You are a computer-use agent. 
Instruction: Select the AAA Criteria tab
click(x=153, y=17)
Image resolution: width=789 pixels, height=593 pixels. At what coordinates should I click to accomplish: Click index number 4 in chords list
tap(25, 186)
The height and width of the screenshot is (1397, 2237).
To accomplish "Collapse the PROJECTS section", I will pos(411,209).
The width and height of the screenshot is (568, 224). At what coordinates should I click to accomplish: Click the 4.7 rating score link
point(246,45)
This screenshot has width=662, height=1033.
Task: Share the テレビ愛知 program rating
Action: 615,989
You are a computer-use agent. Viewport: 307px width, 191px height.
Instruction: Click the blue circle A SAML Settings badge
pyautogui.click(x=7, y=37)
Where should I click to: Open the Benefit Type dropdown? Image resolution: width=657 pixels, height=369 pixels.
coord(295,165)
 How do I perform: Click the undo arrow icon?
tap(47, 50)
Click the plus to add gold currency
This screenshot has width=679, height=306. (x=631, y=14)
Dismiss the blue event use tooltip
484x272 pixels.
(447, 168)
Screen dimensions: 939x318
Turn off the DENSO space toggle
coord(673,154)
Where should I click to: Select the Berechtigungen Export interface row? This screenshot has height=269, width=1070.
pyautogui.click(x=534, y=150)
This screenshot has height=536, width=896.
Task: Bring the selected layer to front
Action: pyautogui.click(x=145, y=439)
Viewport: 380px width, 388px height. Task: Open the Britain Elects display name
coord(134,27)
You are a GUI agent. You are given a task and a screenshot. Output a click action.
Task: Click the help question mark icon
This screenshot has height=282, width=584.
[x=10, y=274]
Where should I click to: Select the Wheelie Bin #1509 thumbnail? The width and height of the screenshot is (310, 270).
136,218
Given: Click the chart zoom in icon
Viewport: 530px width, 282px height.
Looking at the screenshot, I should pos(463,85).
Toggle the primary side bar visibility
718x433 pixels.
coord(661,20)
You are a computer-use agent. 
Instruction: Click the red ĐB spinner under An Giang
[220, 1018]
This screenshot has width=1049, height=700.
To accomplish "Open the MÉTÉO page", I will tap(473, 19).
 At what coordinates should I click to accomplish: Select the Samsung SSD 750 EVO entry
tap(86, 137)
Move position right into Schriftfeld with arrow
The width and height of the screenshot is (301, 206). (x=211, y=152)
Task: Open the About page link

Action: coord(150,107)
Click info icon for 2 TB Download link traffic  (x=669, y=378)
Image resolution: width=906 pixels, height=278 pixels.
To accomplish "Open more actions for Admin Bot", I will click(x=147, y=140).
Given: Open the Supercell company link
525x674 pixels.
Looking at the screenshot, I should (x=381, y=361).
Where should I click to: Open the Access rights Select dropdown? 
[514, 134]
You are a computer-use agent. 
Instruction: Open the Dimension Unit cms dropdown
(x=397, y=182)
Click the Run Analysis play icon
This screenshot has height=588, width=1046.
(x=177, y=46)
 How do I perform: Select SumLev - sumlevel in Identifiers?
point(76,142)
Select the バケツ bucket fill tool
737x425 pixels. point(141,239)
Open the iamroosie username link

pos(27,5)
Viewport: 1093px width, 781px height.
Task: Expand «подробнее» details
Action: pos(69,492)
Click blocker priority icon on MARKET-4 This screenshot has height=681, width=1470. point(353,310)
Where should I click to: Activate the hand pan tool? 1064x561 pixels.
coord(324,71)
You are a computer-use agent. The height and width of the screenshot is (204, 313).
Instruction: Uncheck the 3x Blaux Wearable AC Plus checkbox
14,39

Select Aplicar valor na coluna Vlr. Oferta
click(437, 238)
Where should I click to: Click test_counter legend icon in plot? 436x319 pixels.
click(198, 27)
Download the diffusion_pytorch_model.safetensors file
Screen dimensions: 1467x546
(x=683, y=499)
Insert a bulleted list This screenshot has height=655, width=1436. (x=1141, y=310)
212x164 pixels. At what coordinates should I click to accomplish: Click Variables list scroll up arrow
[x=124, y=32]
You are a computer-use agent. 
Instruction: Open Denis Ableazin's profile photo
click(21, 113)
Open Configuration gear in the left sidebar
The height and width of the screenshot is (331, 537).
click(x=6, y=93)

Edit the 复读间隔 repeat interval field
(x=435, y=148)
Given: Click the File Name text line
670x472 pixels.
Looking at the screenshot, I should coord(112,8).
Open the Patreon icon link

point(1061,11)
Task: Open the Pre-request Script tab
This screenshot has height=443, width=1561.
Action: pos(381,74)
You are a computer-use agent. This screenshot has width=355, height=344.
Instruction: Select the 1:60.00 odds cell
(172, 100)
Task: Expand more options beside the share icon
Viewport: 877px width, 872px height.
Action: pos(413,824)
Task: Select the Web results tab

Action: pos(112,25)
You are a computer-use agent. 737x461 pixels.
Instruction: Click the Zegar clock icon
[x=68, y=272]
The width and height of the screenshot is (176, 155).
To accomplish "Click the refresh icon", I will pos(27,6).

#### [WORK TO BE COMPLETED]
Whenever the word "more" turns up in a line of the listing above, copy the line.

#### [WRITTEN REPLY]
To accomplish "Open more actions for Admin Bot", I will click(x=147, y=140).
Task: Expand more options beside the share icon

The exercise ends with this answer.